A l’égard de celui qui a l’idée de la chose nous concevons que, ou bien il doit faire quelque chose pour amener la venue de la chose ou quelque chose pour l’empêcher.

(3) De ces idées naissent toutes ces affections de la manière suivante :
Si, d’une chose à venir, nous admettons qu’elle est bonne et qu’elle peut arriver, l’âme reçoit en elle cette forme que l’on nomme espérance et qui n’est pas autre chose qu’une certaine sorte de joie, mêlée cependant à quelque tristesse.
Si, au contraire, nous jugeons que la chose qui peut arriver est mauvaise, alors pénètre dans notre âme la forme que nous nommons crainte.
Si cependant nous concevons la chose comme bonne et avec cela comme devant arriver nécessairement, de cette idée naît dans l’âme ce repos que nous nommons sécurité ; qui est une certaine sorte de joie non mêlée de tristesse comme l’est l’espérance.
Mais, si nous concevons la chose comme mauvaise et comme devant activer nécessairement, cela fait naître dans l’âme le désespoir ; qui n’est pas autre chose qu’une certaine sorte de tristesse.

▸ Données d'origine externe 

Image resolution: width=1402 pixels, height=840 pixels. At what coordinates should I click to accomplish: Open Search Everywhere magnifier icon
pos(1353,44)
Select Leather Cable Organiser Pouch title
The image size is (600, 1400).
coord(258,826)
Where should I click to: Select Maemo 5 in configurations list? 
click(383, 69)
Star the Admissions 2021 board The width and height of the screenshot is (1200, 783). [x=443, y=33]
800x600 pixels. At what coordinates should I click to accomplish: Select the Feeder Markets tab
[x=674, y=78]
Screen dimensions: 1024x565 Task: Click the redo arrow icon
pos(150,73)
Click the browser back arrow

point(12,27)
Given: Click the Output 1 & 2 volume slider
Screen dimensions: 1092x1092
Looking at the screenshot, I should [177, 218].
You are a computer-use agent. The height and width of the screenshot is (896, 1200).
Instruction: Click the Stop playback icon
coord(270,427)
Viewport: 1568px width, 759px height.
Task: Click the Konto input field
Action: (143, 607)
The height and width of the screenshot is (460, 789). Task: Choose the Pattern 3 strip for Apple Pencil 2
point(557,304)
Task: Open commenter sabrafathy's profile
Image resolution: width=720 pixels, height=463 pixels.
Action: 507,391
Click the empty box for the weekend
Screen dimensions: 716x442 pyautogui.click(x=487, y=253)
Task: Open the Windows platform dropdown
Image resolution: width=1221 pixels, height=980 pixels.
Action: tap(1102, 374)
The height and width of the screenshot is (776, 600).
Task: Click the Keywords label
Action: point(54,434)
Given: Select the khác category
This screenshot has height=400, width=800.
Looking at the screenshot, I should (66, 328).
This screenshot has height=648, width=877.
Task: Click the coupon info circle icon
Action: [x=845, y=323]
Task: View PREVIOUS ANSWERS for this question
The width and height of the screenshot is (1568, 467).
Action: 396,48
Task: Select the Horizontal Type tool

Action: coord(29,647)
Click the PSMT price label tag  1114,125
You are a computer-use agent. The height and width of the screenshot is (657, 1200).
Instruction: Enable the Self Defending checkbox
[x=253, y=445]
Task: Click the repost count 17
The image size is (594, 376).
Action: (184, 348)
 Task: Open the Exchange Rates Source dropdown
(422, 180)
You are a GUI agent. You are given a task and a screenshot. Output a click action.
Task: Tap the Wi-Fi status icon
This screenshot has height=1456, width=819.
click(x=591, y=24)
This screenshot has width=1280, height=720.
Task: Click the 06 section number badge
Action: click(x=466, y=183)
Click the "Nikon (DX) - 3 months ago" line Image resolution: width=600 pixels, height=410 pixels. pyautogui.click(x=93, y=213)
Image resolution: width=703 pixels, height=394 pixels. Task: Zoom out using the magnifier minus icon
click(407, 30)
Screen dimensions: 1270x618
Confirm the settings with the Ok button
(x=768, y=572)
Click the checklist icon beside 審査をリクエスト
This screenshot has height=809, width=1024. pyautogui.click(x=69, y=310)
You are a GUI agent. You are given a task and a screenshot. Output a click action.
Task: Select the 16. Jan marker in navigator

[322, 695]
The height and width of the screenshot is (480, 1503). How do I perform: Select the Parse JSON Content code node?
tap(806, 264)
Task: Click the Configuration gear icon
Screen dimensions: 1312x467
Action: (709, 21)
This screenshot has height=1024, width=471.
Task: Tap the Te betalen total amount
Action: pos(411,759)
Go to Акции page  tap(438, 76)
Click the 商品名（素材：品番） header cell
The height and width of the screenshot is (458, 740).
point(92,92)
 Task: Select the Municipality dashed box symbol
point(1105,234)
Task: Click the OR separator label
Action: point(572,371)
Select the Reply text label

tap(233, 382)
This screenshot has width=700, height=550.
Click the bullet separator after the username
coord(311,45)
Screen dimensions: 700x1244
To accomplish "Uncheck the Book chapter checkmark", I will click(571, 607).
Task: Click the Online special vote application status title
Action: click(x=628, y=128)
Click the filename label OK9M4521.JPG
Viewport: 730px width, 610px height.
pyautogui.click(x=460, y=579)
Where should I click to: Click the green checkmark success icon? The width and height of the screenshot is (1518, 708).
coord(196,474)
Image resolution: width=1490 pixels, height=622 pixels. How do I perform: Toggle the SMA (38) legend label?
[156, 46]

(4) Ayant parlé jusqu’ici des passions qui sont contenues dans ce chapitre, en ayant donné des définitions sous forme affirmative et ayant dit ainsi ce qu’est chacune d’elles, nous pouvons aussi inversement les définir de façon négative : nous espérons que le mauvais ne viendra pas ; nous craignons que le bon ne vienne pas ; nous sommes sûrs que le mauvais ne viendra pas et nous sommes désespérés de ce que le bon ne doive pas venir.

(5) Après avoir ainsi parlé des passions qui naissent des idées se rapportant à la chose elle-même, parlons maintenant des passions naissant des idées qui se rapportent à celui qui conçoit la chose, savoir :
Quand il faut faire quelque chose pour produire la venue d’une chose et que nous ne pouvons prendre de résolution à ce sujet, l’âme reçoit en elle une forme que nous nommons fluctuation.
Mais, si l’âme résout virilement l’accomplissement d’une chose et qu’elle puisse être produite, on appelle cela du courage.
Et, si la chose est difficile à accomplir, c’est ce qu’on appelle intrépidité ou audace.
Si cependant quelqu’un résout l’accomplissement d’une chose, parce qu’une autre l’a faite devant lui et que cela lui a bien réussi, on appelle cela émulation.
Si quelqu’un sait ce qu’il doit craindre, pour amener la venue d’une chose bonne, ou en empêcher une mauvaise et ne le fait cependant pas, c’est ce qu’on nomme pusillanimité et, quand elle est très grande, on la nomme consternation.
Enfin la jalousie est le souci que l’on a de pouvoir garder ce qu’on a acquis et d’en jouir seul.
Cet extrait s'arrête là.